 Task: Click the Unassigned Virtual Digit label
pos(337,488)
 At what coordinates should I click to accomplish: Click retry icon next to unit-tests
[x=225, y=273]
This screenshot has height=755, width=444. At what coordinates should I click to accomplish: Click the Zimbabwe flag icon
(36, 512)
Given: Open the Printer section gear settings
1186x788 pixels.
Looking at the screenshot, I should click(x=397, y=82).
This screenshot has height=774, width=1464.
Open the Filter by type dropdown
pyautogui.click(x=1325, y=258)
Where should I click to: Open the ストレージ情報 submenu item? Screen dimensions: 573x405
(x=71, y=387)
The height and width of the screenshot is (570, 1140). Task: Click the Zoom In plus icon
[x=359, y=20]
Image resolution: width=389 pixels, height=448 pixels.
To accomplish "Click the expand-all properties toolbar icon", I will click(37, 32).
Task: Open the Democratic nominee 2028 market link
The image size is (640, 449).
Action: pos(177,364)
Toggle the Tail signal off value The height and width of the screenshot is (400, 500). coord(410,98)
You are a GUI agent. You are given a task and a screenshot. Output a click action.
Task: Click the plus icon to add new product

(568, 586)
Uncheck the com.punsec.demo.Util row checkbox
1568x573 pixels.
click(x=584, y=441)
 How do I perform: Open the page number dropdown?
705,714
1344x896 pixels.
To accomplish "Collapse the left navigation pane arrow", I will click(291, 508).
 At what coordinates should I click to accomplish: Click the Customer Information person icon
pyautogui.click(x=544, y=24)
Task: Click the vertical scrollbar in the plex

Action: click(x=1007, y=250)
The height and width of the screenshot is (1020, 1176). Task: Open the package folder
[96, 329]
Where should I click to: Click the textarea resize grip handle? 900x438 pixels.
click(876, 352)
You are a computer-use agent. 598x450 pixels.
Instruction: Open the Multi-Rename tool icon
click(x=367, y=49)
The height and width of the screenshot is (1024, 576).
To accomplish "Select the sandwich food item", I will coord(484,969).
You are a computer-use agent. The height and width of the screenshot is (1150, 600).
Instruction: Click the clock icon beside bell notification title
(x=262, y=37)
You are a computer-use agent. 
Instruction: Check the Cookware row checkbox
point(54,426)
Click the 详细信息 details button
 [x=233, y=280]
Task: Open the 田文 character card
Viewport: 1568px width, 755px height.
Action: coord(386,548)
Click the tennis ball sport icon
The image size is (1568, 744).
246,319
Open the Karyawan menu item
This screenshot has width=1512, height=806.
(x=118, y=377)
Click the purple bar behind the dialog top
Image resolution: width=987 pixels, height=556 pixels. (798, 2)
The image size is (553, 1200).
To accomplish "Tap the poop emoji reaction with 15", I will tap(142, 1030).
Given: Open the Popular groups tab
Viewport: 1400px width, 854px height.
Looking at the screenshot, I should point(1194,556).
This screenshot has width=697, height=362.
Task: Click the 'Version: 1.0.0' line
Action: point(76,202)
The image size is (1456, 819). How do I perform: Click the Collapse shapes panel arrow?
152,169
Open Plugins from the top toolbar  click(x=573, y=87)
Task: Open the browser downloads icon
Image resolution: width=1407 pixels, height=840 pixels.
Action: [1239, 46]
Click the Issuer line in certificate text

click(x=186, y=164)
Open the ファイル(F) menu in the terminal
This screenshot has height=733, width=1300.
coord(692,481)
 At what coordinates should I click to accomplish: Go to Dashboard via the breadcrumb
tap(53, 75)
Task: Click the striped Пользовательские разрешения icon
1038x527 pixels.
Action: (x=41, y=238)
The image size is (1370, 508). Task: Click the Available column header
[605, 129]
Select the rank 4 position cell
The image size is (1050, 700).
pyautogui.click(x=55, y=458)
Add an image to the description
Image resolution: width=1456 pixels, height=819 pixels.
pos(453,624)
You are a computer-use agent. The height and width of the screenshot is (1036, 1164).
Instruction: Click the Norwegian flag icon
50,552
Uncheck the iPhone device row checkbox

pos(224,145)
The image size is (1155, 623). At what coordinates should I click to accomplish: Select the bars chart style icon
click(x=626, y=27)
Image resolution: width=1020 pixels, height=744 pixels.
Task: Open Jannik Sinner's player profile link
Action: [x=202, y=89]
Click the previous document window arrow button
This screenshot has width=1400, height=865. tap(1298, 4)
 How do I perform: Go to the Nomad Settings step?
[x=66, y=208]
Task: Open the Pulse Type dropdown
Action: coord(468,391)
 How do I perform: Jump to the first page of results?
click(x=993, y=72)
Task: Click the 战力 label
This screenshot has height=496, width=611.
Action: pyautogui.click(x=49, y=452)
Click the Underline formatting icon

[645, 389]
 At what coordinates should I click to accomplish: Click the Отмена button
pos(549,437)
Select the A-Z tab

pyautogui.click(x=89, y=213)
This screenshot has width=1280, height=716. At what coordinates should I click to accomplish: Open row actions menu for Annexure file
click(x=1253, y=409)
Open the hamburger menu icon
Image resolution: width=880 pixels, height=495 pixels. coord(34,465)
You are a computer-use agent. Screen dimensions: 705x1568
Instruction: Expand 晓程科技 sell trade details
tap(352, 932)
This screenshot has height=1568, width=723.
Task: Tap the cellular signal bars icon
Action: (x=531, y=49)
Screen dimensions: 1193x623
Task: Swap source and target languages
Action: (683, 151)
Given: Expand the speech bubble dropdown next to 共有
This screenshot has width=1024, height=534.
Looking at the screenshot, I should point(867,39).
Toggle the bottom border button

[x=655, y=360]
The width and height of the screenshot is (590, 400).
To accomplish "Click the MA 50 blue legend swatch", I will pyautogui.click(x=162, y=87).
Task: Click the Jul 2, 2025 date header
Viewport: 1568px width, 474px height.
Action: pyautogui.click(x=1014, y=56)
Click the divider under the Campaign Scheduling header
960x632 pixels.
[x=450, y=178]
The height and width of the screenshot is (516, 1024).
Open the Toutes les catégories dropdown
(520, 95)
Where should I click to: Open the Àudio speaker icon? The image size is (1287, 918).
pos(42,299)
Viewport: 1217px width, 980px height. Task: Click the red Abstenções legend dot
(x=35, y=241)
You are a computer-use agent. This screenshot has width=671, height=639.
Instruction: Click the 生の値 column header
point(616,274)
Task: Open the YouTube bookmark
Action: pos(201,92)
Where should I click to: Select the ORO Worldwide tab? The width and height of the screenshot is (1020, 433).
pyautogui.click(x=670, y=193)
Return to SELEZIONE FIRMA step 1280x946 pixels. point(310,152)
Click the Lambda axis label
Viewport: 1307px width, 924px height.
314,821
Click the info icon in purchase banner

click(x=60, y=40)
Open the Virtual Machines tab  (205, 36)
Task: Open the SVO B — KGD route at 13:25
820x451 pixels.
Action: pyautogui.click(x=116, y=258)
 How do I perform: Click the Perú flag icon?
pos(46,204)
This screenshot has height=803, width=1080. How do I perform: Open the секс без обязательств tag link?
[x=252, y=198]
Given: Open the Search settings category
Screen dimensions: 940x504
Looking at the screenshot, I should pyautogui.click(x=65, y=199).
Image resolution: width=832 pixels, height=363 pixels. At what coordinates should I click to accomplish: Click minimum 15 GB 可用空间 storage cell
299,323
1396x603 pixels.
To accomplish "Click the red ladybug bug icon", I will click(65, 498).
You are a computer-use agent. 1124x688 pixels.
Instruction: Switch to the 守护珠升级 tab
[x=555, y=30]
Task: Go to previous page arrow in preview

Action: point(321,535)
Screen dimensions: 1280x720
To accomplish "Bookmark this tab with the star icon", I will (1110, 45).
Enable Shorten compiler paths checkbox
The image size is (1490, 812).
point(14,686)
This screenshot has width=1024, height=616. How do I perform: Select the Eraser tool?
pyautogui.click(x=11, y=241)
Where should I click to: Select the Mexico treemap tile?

▬▬▬

For this exercise, restate every record word for word.

 Task: Click the Unassigned Virtual Digit label
pos(337,488)
 At what coordinates should I click to accomplish: Click retry icon next to unit-tests
[x=225, y=273]
This screenshot has height=755, width=444. At what coordinates should I click to accomplish: Click the Zimbabwe flag icon
(36, 512)
Given: Open the Printer section gear settings
1186x788 pixels.
Looking at the screenshot, I should click(x=397, y=82).
This screenshot has height=774, width=1464.
Open the Filter by type dropdown
pyautogui.click(x=1325, y=258)
Where should I click to: Open the ストレージ情報 submenu item? Screen dimensions: 573x405
(x=71, y=387)
The height and width of the screenshot is (570, 1140). Task: Click the Zoom In plus icon
[x=359, y=20]
Image resolution: width=389 pixels, height=448 pixels.
To accomplish "Click the expand-all properties toolbar icon", I will click(37, 32).
Task: Open the Democratic nominee 2028 market link
The image size is (640, 449).
Action: pos(177,364)
Toggle the Tail signal off value The height and width of the screenshot is (400, 500). coord(410,98)
You are a GUI agent. You are given a task and a screenshot. Output a click action.
Task: Click the plus icon to add new product

(568, 586)
Uncheck the com.punsec.demo.Util row checkbox
1568x573 pixels.
click(x=584, y=441)
 How do I perform: Open the page number dropdown?
705,714
1344x896 pixels.
To accomplish "Collapse the left navigation pane arrow", I will click(291, 508).
 At what coordinates should I click to accomplish: Click the Customer Information person icon
pyautogui.click(x=544, y=24)
Task: Click the vertical scrollbar in the plex

Action: click(x=1007, y=250)
The height and width of the screenshot is (1020, 1176). Task: Open the package folder
[96, 329]
Where should I click to: Click the textarea resize grip handle? 900x438 pixels.
click(876, 352)
You are a computer-use agent. 598x450 pixels.
Instruction: Open the Multi-Rename tool icon
click(x=367, y=49)
The height and width of the screenshot is (1024, 576).
To accomplish "Select the sandwich food item", I will coord(484,969).
You are a computer-use agent. The height and width of the screenshot is (1150, 600).
Instruction: Click the clock icon beside bell notification title
(x=262, y=37)
You are a computer-use agent. 
Instruction: Check the Cookware row checkbox
point(54,426)
Click the 详细信息 details button
 [x=233, y=280]
Task: Open the 田文 character card
Viewport: 1568px width, 755px height.
Action: coord(386,548)
Click the tennis ball sport icon
The image size is (1568, 744).
246,319
Open the Karyawan menu item
This screenshot has width=1512, height=806.
(x=118, y=377)
Click the purple bar behind the dialog top
Image resolution: width=987 pixels, height=556 pixels. (798, 2)
The image size is (553, 1200).
To accomplish "Tap the poop emoji reaction with 15", I will tap(142, 1030).
Given: Open the Popular groups tab
Viewport: 1400px width, 854px height.
Looking at the screenshot, I should point(1194,556).
This screenshot has width=697, height=362.
Task: Click the 'Version: 1.0.0' line
Action: point(76,202)
The image size is (1456, 819). How do I perform: Click the Collapse shapes panel arrow?
152,169
Open Plugins from the top toolbar  click(x=573, y=87)
Task: Open the browser downloads icon
Image resolution: width=1407 pixels, height=840 pixels.
Action: [1239, 46]
Click the Issuer line in certificate text

click(x=186, y=164)
Open the ファイル(F) menu in the terminal
This screenshot has height=733, width=1300.
coord(692,481)
 At what coordinates should I click to accomplish: Go to Dashboard via the breadcrumb
tap(53, 75)
Task: Click the striped Пользовательские разрешения icon
1038x527 pixels.
Action: (x=41, y=238)
The image size is (1370, 508). Task: Click the Available column header
[605, 129]
Select the rank 4 position cell
The image size is (1050, 700).
pyautogui.click(x=55, y=458)
Add an image to the description
Image resolution: width=1456 pixels, height=819 pixels.
pos(453,624)
You are a computer-use agent. The height and width of the screenshot is (1036, 1164).
Instruction: Click the Norwegian flag icon
50,552
Uncheck the iPhone device row checkbox

pos(224,145)
The image size is (1155, 623). At what coordinates should I click to accomplish: Select the bars chart style icon
click(x=626, y=27)
Image resolution: width=1020 pixels, height=744 pixels.
Task: Open Jannik Sinner's player profile link
Action: [x=202, y=89]
Click the previous document window arrow button
This screenshot has width=1400, height=865. tap(1298, 4)
 How do I perform: Go to the Nomad Settings step?
[x=66, y=208]
Task: Open the Pulse Type dropdown
Action: coord(468,391)
 How do I perform: Jump to the first page of results?
click(x=993, y=72)
Task: Click the 战力 label
This screenshot has height=496, width=611.
Action: pyautogui.click(x=49, y=452)
Click the Underline formatting icon

[645, 389]
 At what coordinates should I click to accomplish: Click the Отмена button
pos(549,437)
Select the A-Z tab

pyautogui.click(x=89, y=213)
This screenshot has width=1280, height=716. At what coordinates should I click to accomplish: Open row actions menu for Annexure file
click(x=1253, y=409)
Open the hamburger menu icon
Image resolution: width=880 pixels, height=495 pixels. coord(34,465)
You are a computer-use agent. Screen dimensions: 705x1568
Instruction: Expand 晓程科技 sell trade details
tap(352, 932)
This screenshot has height=1568, width=723.
Task: Tap the cellular signal bars icon
Action: (x=531, y=49)
Screen dimensions: 1193x623
Task: Swap source and target languages
Action: (683, 151)
Given: Expand the speech bubble dropdown next to 共有
This screenshot has width=1024, height=534.
Looking at the screenshot, I should point(867,39).
Toggle the bottom border button

[x=655, y=360]
The width and height of the screenshot is (590, 400).
To accomplish "Click the MA 50 blue legend swatch", I will pyautogui.click(x=162, y=87).
Task: Click the Jul 2, 2025 date header
Viewport: 1568px width, 474px height.
Action: pyautogui.click(x=1014, y=56)
Click the divider under the Campaign Scheduling header
960x632 pixels.
[x=450, y=178]
The height and width of the screenshot is (516, 1024).
Open the Toutes les catégories dropdown
(520, 95)
Where should I click to: Open the Àudio speaker icon? The image size is (1287, 918).
pos(42,299)
Viewport: 1217px width, 980px height. Task: Click the red Abstenções legend dot
(x=35, y=241)
You are a computer-use agent. This screenshot has width=671, height=639.
Instruction: Click the 生の値 column header
point(616,274)
Task: Open the YouTube bookmark
Action: pos(201,92)
Where should I click to: Select the ORO Worldwide tab? The width and height of the screenshot is (1020, 433).
pyautogui.click(x=670, y=193)
Return to SELEZIONE FIRMA step 1280x946 pixels. point(310,152)
Click the Lambda axis label
Viewport: 1307px width, 924px height.
314,821
Click the info icon in purchase banner

click(x=60, y=40)
Open the Virtual Machines tab  (205, 36)
Task: Open the SVO B — KGD route at 13:25
820x451 pixels.
Action: pyautogui.click(x=116, y=258)
 How do I perform: Click the Perú flag icon?
pos(46,204)
This screenshot has height=803, width=1080. How do I perform: Open the секс без обязательств tag link?
[x=252, y=198]
Given: Open the Search settings category
Screen dimensions: 940x504
Looking at the screenshot, I should pyautogui.click(x=65, y=199).
Image resolution: width=832 pixels, height=363 pixels. At what coordinates should I click to accomplish: Click minimum 15 GB 可用空间 storage cell
299,323
1396x603 pixels.
To accomplish "Click the red ladybug bug icon", I will click(65, 498).
You are a computer-use agent. 1124x688 pixels.
Instruction: Switch to the 守护珠升级 tab
[x=555, y=30]
Task: Go to previous page arrow in preview

Action: point(321,535)
Screen dimensions: 1280x720
To accomplish "Bookmark this tab with the star icon", I will (1110, 45).
Enable Shorten compiler paths checkbox
The image size is (1490, 812).
point(14,686)
This screenshot has width=1024, height=616. How do I perform: Select the Eraser tool?
pyautogui.click(x=11, y=241)
Where should I click to: Select the Mexico treemap tile?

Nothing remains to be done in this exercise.